Hypomethylating Agents in Combination with Venetoclax As a Bridge to Allogeneic Transplant in Acute Myeloid Leukemia

Introduction
Older adults with AML are often ineligible for high intensity chemotherapy and potentially curative allogeneic hematopoietic cell transplantation (HCT) due to poor performance status at presentation, comorbidities, and/or adverse genetic features associated with refractory disease and chemoresistance. Recently, the lower intensity combination of a hypomethylating agent and venetoclax (HMA/Ven) was shown to achieve durable responses in patients with AML. Despite this combination having been studied primarily in older, transplant-ineligible adults, a small subset of patients on the Phase 1b trial were successfully bridged to HCT (Pratz et al, 2019). We conducted a multi-center analysis assessing patient characteristics and clinical outcomes of patients treated with HMA/Ven who subsequently proceeded to HCT.

Methods
We retrospectively identified 51 adults who received HMA/Ven in either the front-line or relapsed/refractory (R/R) setting and underwent subsequent HCT between 2017 – 2019 at Stanford University, the University of California, San Francisco, and the University of California, Los Angeles. Patients received either azacitidine or decitabine in combination with venetoclax. Patients were evaluated for efficacy endpoints including: best response prior to HCT (complete remission [CR], CR with incomplete hematologic recovery [CRi], morphologic leukemia-free state [MLFS]), measurable residual disease (MRD) prior to HCT by flow cytometry (sensitivity threshold ≤1x10^-4), and post-HCT relapse and survival.

Results
The median age at HCT was 65.5 years (24 – 76). Fifty-three percent of patients had a KPS of ≤ 80, and 29% had an HCT-CI of ³ 3. Fifty-seven percent had adverse-risk disease by 2017 European Leukemia Net criteria. The majority (63%) received decitabine; 23 (45%) received HMA/Ven as front-line induction and 28 (55%) for R/R disease. Compared to patients with R/R disease, patients who received front-line HMA/Ven were more likely to be older (67 vs 54 years, p = 0.003) and have a KPS ≤ 80 (65% vs 47%, p = 0.03).

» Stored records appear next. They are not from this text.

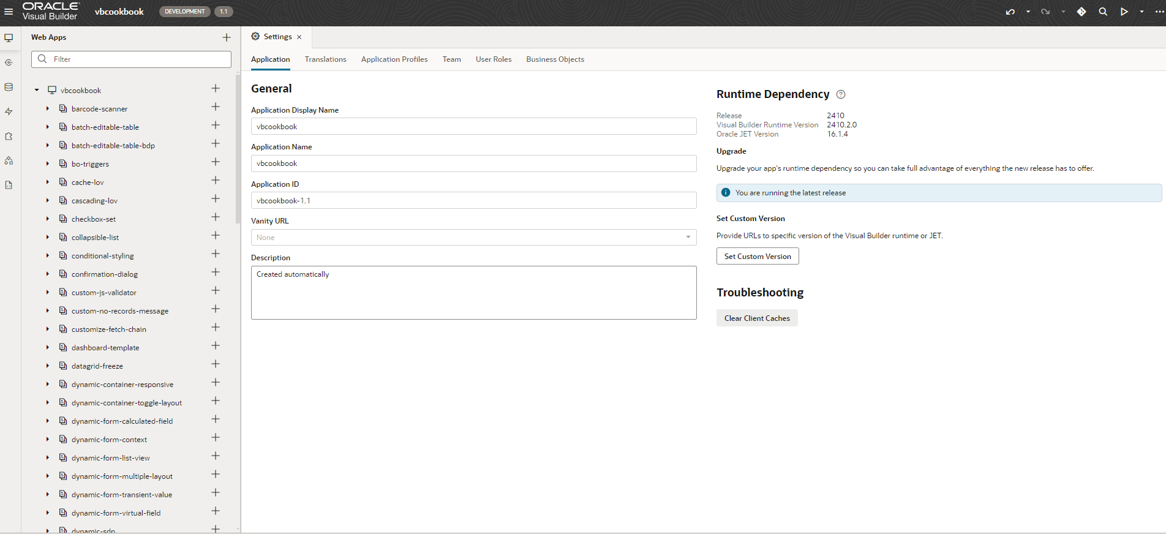Open the Git diamond icon menu
1166x534 pixels.
[x=1081, y=12]
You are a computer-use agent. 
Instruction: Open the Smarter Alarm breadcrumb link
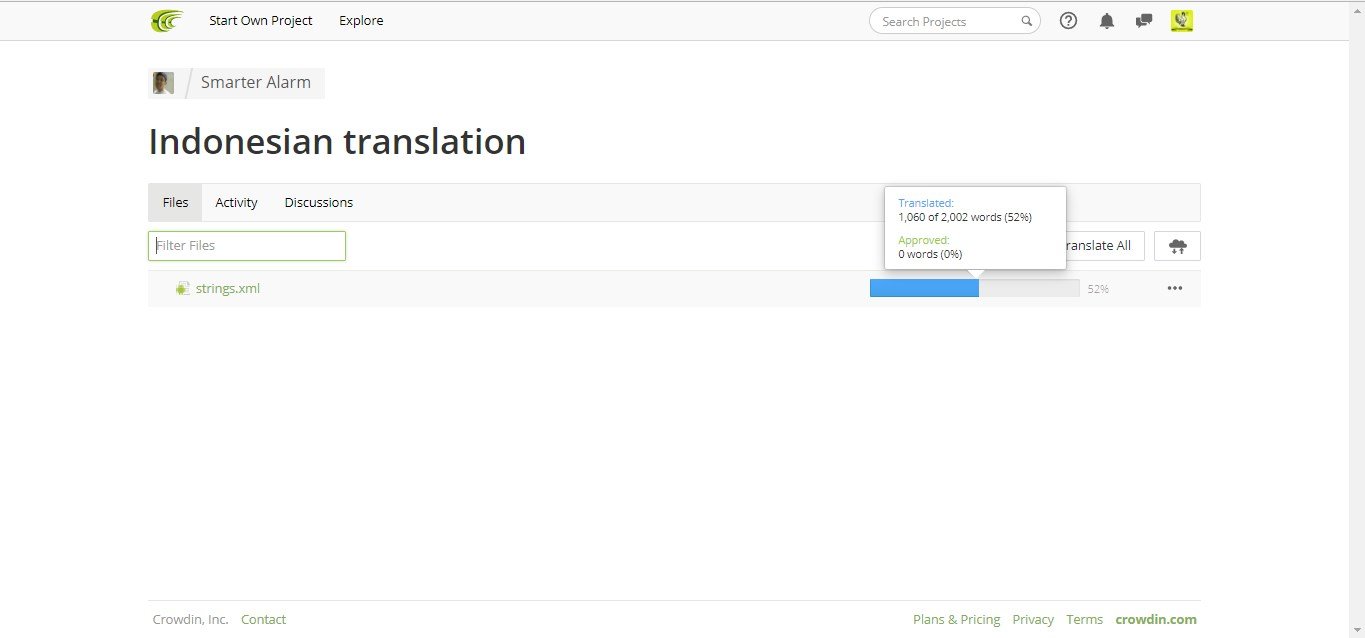coord(255,83)
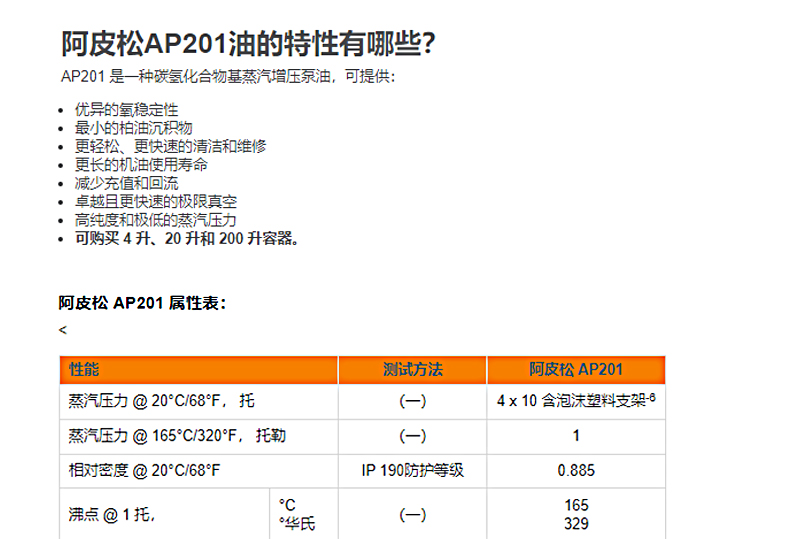This screenshot has width=790, height=539.
Task: Select the bullet 优异的氧稳定性
Action: pos(126,110)
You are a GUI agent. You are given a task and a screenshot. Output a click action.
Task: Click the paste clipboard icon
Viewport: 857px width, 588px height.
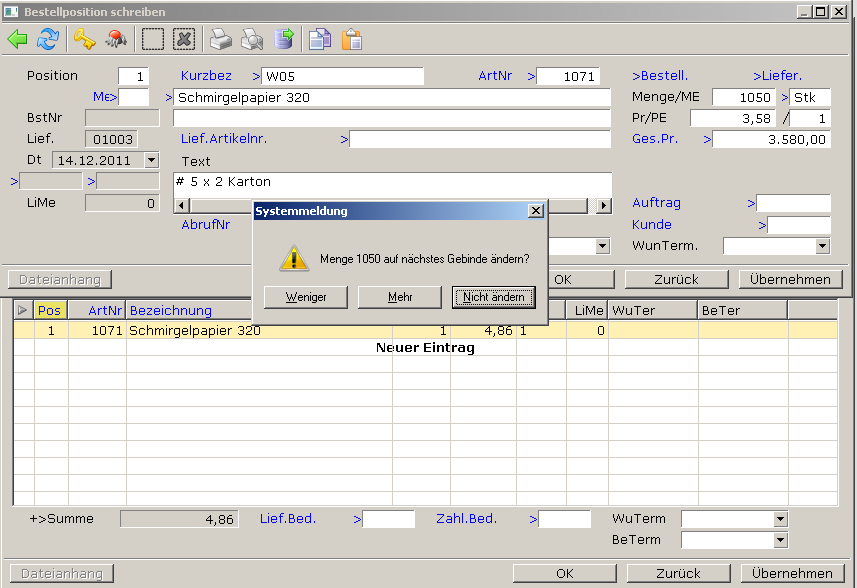(351, 39)
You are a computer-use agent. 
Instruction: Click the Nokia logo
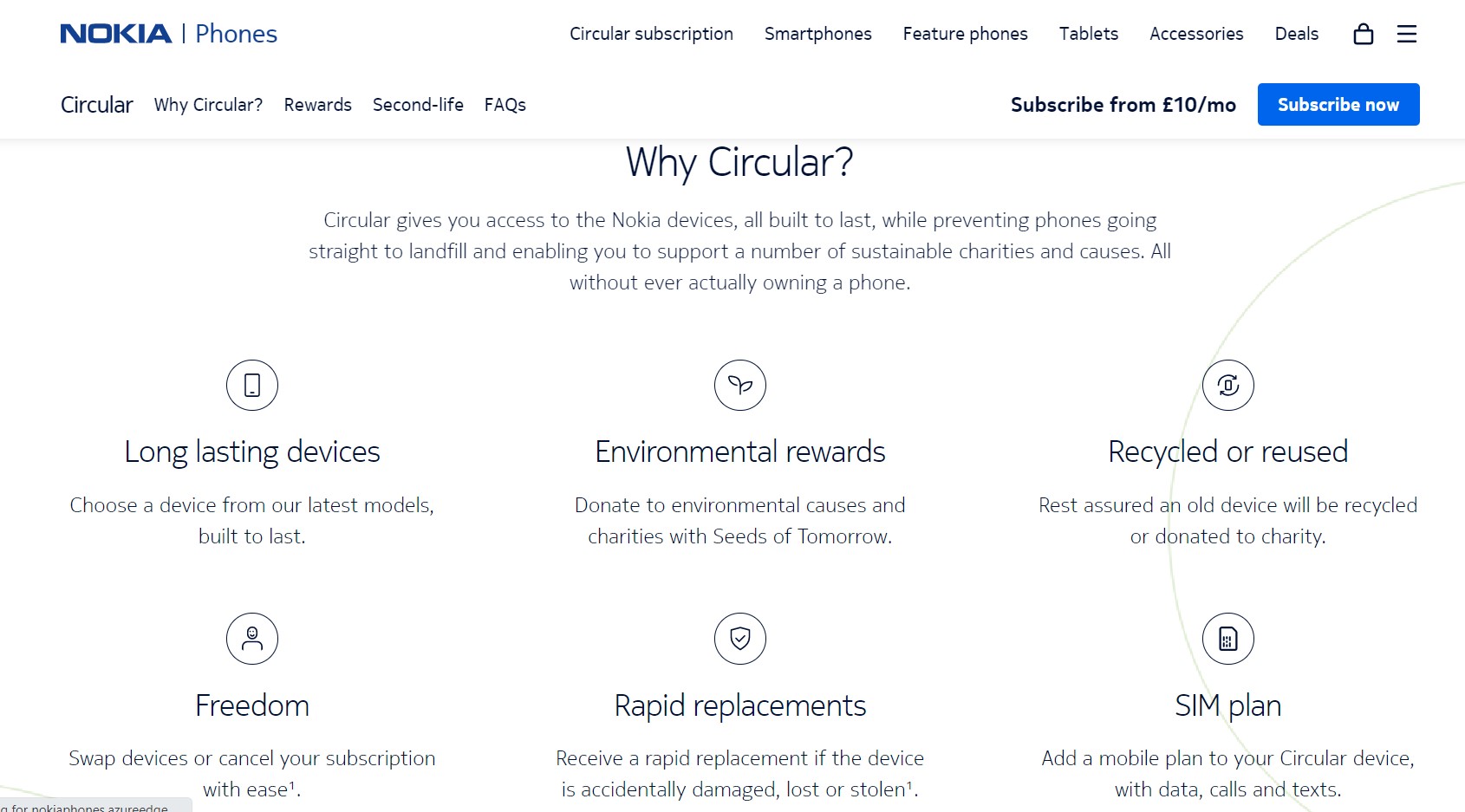pyautogui.click(x=116, y=34)
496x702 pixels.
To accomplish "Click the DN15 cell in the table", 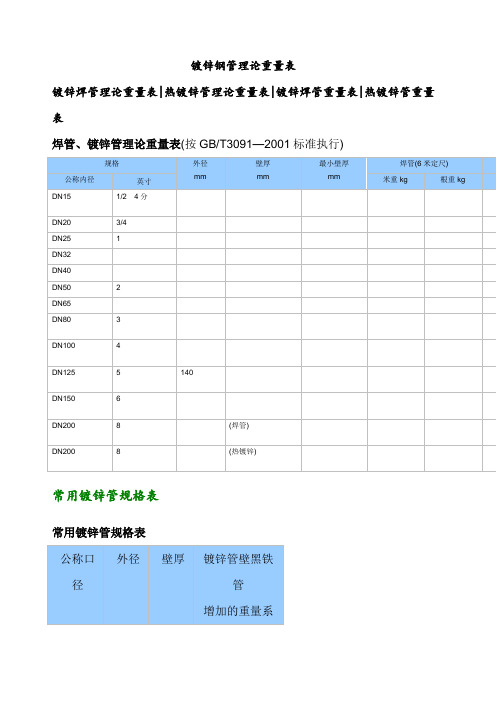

Patients with R/R disease had a median of 2 (1 - 4) lines of therapy prior to receiving HMA/Ven and 2 patients had undergone prior HCT. The number of HMA/Ven cycles prior to HCT varied considerably, with a median of 3 (1 - 11). The majority (78%) of patients achieved a complete remission prior to HCT. Of the patients who received front-line HMA/Ven, 83% achieved CR, 13% CRi, and 4% MLFS; 17 (74%) patients had a pre-HCT MRD assessment, of which 71% were MRD-negative. Of the patients who received HMA/Ven for R/R disease, 41% achieved CR, 22% CRi, 33% MLFS, and 4% had refractory disease; 24 (86%) of patients had a pre-HCT MRD assessment, of which 54% were MRD-negative. Across the full cohort, 49% of patients received non-myeloablative, 35% myeloablative, and 16% reduced intensity conditioning. The majority (94%) of patients received peripheral blood stem cell grafts; donor sources were 35% HLA-matched related, 43% HLA-matched unrelated, and 22% haploidentical.

Following HCT, 100-day non-relapse mortality was 4%, 6-month overall survival (OS) was 85% and 6-month relapse-free survival (RFS) was 63%. Among patients who received front-line HMA/Ven, 6-month OS was 88% and 6-month RFS was 80%; among patients with R/R disease, 6-month OS was 81% and 6-month RFS was 51%. Patients who were MRD-negative had a 6-month OS of 87% and RFS of 75%; MRD-positive patients had 6-month OS of 73% and RFS of 46%. Among the 27 patients transplanted prior to July 1, 2019, 1-year OS and RFS were 78% and 59% for the entire cohort, 90% and 80% for the 10 patients receiving frontline HMA/Ven, and 71% and 47% for the 17 patients with R/R disease.

Conclusion
In patients with AML, an HMA in combination with venetoclax can achieve complete remissions—MRD-negative in many cases—thus providing a viable pathway to potentially curative HCT. This treatment pathway is especially important in older/unfit patients receiving front-line HMA/Ven due to ineligibility for high intensity induction chemotherapy, as well as those with relapsed/refractory and previously chemoresistant disease. Following HCT, patients treated in both settings had low NRM and favorable rates of disease response. Prospective studies are warranted to further explore the optimal use of HMA/Ven therapy as a bridge to successful transplant outcomes.